Quote exactly, and only, the lines of the material below from the line with "[Nueva colaboración de" through the line with "[BA Buenos Aires Ciudad] (201, 2508)".
** Opening DATA FOR THE TASK block **
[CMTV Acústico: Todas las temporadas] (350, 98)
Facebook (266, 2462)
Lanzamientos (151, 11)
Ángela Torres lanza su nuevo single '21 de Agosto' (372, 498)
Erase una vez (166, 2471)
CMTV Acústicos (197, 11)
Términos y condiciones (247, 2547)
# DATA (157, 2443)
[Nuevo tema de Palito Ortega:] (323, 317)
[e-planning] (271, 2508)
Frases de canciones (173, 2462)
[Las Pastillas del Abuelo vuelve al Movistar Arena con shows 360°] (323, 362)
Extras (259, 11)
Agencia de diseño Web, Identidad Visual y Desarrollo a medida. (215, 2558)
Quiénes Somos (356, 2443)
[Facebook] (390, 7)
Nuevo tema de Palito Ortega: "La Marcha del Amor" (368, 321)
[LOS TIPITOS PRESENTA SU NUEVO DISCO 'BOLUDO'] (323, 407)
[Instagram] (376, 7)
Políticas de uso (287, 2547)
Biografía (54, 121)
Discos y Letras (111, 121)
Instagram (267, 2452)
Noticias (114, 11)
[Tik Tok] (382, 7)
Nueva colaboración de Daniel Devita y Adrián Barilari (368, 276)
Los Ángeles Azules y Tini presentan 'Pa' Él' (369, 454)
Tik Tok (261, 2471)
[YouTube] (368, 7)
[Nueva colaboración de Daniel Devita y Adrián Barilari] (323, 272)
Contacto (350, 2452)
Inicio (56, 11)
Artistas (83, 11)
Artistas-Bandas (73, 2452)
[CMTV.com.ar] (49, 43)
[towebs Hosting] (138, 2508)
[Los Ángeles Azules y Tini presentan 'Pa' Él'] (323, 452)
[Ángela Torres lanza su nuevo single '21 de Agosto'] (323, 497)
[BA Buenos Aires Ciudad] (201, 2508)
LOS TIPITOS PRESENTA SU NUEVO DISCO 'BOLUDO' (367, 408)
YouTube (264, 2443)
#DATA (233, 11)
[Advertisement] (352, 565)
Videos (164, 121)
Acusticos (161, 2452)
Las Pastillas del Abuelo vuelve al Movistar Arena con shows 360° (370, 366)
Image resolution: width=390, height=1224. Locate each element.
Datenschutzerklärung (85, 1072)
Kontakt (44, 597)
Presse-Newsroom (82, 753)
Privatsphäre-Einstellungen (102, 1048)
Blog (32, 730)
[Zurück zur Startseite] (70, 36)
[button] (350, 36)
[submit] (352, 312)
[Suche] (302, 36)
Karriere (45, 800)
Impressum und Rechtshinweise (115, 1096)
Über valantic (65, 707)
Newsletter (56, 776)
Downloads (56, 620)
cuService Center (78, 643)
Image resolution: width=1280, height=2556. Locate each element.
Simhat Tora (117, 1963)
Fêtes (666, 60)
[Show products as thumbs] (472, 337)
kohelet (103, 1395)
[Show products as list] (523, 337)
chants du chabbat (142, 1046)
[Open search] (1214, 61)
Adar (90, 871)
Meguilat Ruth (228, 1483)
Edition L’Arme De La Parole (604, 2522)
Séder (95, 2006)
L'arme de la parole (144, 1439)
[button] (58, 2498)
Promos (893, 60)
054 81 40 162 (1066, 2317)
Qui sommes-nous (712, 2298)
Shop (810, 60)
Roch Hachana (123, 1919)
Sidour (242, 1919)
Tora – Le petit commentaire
** Closing DATA FOR THE TASK block **
**ANSWER TO THE EXERCISE:**
[Nueva colaboración de Daniel Devita y Adrián Barilari] (323, 272)
Contacto (350, 2452)
Inicio (56, 11)
Artistas (83, 11)
Artistas-Bandas (73, 2452)
[CMTV.com.ar] (49, 43)
[towebs Hosting] (138, 2508)
[Los Ángeles Azules y Tini presentan 'Pa' Él'] (323, 452)
[Ángela Torres lanza su nuevo single '21 de Agosto'] (323, 497)
[BA Buenos Aires Ciudad] (201, 2508)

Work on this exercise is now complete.